Bingle responded in a letter Harpers printed in their January issue, just arrived, and it is of particular interest regarding the dialog lacking in newspapers which encourages some critics to prefer their on-line evolution. Unfortunately, while Bingle does establish some ethos as a published writer (and we suspect he must have mentioned his Chicago law degree, but Harpers may have edited his letter for space?), his letter reinforces Rodriguez’s point, if that point was to explain that the Amazon reviewers are generally writing opinion, not criticism, what they want in a book, not what they find, if anything, in a book. We do need professional critics, but if Rodriguez’s point is that the Amazon reviewers are in part the cause of the disappearance of newspapers, we fail to see how an army of Amazon reviewers, of amateur readers, is a bad thing. Nick Hornby has also famously attacked the Amazon reviewers. While we agree that Bingle’s review of Moby Dick is not helpful, we don’t see amateur reading and writing as a philistine front eating away at the borders of our print culture.

Meanwhile, Paul Starr, writing in The New Republic (March 4, 2009), also recognizes the demise of the newspaper as we’ve known it is inevitable, but Starr also points out that what we’ve known did have its flaws (monopolies, excessive operating profits not always reinvested in the public good, and declining readership beginning probably with the advent of television – the history of the Los Angeles Times is revealing on monopoly and biased reporting, and its story as a reincarnated, functional newspaper, is remarkable. Still, its history may reinforce Starr’s point that newspapers perform a public good, but not by definition; they perform a public good only if they are good newspapers. Hendrik Hertzberg, in an April 23, 2001 New Yorker review, remarks that “for eighty of its hundred and twenty years…the LA Times was venal, vicious, stupid, and dull”). Starr’s piece is less impressionistic than Rodriguez’s, and his hope has to do with the public good that newspapers provide, for “As imperfect as they have been, newspapers have been the leading institutions sustaining the values of professional journalism. A financially compromised press is more likely to be ethically compromised. And while the new digital environment is more open to ‘citizen journalism’ and the free expression of opinions, it is also more open to bias, and to journalism for hire. Online there are few clear markers to distinguish blogs and other sites that are being financed to promote a viewpoint from news sites operated independently on the basis of professional rules of reporting. So the danger is not just more corruption of government and business – it is also more corruption of journalism itself.”

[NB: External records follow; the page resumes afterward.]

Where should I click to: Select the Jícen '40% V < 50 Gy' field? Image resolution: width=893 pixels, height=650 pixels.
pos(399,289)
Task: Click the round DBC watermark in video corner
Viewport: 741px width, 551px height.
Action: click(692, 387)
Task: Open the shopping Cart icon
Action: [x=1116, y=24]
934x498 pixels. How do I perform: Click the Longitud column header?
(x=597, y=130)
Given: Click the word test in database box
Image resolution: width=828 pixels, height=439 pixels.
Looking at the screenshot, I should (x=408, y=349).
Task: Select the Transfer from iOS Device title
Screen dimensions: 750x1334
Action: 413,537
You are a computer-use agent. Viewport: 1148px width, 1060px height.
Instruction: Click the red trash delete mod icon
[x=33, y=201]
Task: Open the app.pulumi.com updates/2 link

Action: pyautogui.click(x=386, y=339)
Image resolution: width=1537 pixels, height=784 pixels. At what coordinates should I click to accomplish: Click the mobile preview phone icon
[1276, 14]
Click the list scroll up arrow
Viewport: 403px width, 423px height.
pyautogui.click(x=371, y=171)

At that point, of course, it’s no longer journalism, but propaganda, the reporter someone’s mouthpiece. Whatever might be said of the amateur reader and writer, presumably his ears and mouth are at least his own, and while he might listen to the weatherman, he prefers not to base his opinions solely on the predictions of professionals, for he knows the outdoors, and knows other things as well, knows that all the writing, good and bad, ends up in the recycle bin, most of it unread. But we’ll give Melville the last word here, from the end of “Bartleby”:

“Bartleby had been [prior to his scrivener job] a subordinate clerk in the Dead Letter Office…Dead letters! does it not sound like dead men? Conceive a man by nature and misfortune prone to a pallid hopelessness, can any business seem more fitted to heighten it than that of continually handling these dead letters and assorting them for the flames? For by the cart-load they are annually burned. Sometimes from out the folded paper the pale clerk takes a ring:—the finger it was meant for, perhaps, moulders in the grave; a bank-note sent in swiftest charity:—he whom it would relieve, nor eats nor hungers any more; pardon for those who died despairing; hope for those who died unhoping; good tidings for those who died stifled by unrelieved calamities. On errands of life, these letters speed to death.

Ah Bartleby! Ah humanity!”

Note: “You don’t need a weatherman to know which way the wind blows” is from Bob Dylan’s song “Subterranean Homesick Blues,” from the Bringing It All Back Home album, 1965.